As things stand, HMRC’s interpretation of the capital allowance and benefit rules are aligned with the rules for VAT purpose - i.e. vehicles constructed to carry a 'payload' of one or more tonnes are treated as a van rather than a car. This means recovery of VAT is not blocked, the vehicle can benefit from a 100% deduction under the capital allowance rules, and the taxable benefit of being provided with the vehicle is limited to the van benefit charge which is currently £3,960/year.
Following a Court of Appeal judgement in 2020, HMRC were looking to treat all double cab pickups as cars on the basis they are not 'predominantly' for conveying goods. Following this line of thought 'most if not all' double cab pickups could be classified as cars rather than ‘vans’ when calculating the benefit charge and when applying capital allowances.

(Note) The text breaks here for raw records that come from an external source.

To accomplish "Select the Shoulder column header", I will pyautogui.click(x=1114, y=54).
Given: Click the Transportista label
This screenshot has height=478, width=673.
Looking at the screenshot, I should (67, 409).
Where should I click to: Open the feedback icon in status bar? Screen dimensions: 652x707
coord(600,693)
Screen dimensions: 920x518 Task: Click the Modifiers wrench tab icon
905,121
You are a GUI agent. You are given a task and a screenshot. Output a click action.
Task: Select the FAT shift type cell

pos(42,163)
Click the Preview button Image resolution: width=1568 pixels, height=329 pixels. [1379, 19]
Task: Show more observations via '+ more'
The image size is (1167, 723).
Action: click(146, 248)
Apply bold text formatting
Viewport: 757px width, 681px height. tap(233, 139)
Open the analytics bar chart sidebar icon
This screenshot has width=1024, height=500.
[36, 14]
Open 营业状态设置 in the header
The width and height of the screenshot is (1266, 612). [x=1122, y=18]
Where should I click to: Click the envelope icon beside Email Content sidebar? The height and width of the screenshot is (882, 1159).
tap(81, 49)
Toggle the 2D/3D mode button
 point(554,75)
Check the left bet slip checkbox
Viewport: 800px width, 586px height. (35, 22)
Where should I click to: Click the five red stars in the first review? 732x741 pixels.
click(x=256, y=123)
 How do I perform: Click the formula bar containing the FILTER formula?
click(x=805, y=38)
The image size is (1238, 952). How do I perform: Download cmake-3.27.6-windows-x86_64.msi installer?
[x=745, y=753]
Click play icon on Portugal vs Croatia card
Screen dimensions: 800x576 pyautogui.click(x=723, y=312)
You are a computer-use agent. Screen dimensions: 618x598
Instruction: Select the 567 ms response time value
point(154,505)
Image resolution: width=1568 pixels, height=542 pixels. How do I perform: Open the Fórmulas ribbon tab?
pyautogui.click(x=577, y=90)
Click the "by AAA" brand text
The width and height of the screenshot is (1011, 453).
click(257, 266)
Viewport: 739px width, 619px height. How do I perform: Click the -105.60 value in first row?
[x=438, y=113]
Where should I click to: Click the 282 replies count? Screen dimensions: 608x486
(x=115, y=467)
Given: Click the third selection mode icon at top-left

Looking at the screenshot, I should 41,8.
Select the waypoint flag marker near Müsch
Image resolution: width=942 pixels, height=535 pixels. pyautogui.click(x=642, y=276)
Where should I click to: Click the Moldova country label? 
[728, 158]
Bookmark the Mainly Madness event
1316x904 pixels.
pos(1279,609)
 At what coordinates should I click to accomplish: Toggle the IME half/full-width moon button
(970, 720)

In practical terms the annual benefit in kind charge for employees driving these vehicles could be as high as 37% of the vehicles list price for high emitting vehicles, or £22,000 per year on a £60,000 pickup with emissions over 200g/km of CO2. Add to this fuel benefit, which is £757/year for a van, but £10,286/year for the most polluting cars, and the tax burden for a 40% taxpayer could increase by more than £10,000 a year. Their employer who pays the respective national insurance on the benefit at 13.8% would also see a hike in their costs.
The different tax rules which apply between cars on the one hand and pickups on the other can make a significant cash difference.
After the U-turn the 1 July change of HMRC interpretation will now be restricted to those vehicles with a payload of less than one tonne.
We suspect that HMRC still have double cab pickups in their sights, and we now await details of the consultation and any following proposed legislative changes with interest.